- [Textauszug]:
################

WM-Finale: Argentiniens Paredes rastet nach Abpfiff komplett aus
Argentiniens Paredes rastet nach WM-Finale aus

Argentinien verliert das Endspiel der Fußball-WM 2026 gegen Spanien mit 0:1 nach Verlängerung. Nach dem Schlusspfiff verliert Argentiniens Mittelfeldspieler Leandro Paredes die Nerven und sorgt für hässliche Szenen im Freudentaumel der Spanier.

Paredes geht auf Gegenspieler los

Paredes, der überraschend nicht schon während des Spiels vom Platz gestellt worden war, geriet nach Abpfiff in einen Konflikt mit Spaniens Jungstar Gavi. Zunächst attackierte der Boca-Junios-Profi Spaniens Eric, packte ihn am Hals. Gavi eilte seinem Mitspieler zu Hilfe, woraufhin Paredes wutschnaubend auf ihn losgehen wollte. Thiago Almada hatte Gavi bereits zu Boden gerungen, doch Paredes setzte nach, zog den frischgebackenen Weltmeister am Auswechselleibchen und traf ihn mit dem Arm im Gesicht. Parallel checkte Argentiniens Ersatztorwart Geronimo Rulli Eric kräftig in den Rücken.

Rote Karte für Paredes

Schiedsrichter Slavko Vincic zeigte Paredes daraufhin die Rote Karte. Der zur Halbzeit eingewechselte Paredes hatte zuvor trotz ständiger Ruppigkeiten nur eine Gelbe Karte gesehen. Damit baute Argentinien eine bittere WM-Statistik aus: Vier von sieben Platzverweisen in WM-Endspielen gehen nun auf das Konto Argentiniens. Zuvor hatten 1990 Pedro Monzon und Gustavo Dezotti glatt Rot gesehen, als Argentinien Deutschland mit 0:1 unterlag. Im Finale 2026 produzierte der Titelverteidiger genauso viele Platzverweise wie Torschüsse.

################

- [Aufgabe]:
Wer zeigte Paredes laut dem Bericht über das WM-Finale die Rote Karte? Die nachstehenden Zeilen werden nicht gebraucht.

(Aus einer Sammlung entnommene Daten)
################

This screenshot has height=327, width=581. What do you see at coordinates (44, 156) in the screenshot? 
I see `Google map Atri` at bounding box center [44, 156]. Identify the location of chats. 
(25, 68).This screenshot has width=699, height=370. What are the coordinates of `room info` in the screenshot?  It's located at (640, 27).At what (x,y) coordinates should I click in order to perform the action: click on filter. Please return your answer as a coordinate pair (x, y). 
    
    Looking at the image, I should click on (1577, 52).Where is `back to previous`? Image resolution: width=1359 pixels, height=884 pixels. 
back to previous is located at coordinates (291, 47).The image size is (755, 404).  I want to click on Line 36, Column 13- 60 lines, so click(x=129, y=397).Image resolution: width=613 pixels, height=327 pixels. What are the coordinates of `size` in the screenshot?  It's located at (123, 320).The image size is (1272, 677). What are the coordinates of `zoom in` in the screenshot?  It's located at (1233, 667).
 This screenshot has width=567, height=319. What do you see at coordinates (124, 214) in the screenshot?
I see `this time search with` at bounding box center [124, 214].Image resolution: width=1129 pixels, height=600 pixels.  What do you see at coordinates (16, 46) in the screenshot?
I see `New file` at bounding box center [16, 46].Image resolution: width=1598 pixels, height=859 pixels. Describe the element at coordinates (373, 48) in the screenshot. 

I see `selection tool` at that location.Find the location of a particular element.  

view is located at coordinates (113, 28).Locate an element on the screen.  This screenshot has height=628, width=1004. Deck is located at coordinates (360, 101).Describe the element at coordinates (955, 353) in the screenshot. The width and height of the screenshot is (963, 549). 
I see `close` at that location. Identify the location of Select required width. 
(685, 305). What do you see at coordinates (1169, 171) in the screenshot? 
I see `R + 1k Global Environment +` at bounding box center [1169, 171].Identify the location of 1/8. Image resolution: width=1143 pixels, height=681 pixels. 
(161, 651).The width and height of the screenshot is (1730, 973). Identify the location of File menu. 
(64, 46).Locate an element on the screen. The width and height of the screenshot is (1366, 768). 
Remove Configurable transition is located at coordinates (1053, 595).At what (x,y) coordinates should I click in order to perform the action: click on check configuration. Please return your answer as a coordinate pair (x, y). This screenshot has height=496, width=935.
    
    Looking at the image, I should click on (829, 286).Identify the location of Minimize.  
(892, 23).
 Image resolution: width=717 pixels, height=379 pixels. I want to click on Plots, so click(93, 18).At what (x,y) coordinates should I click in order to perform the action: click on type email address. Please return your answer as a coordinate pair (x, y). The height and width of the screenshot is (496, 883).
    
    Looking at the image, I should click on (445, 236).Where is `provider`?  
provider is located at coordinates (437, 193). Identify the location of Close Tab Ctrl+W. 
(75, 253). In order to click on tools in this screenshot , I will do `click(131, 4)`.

################

- [Lösung]:
Schiedsrichter Slavko Vincic.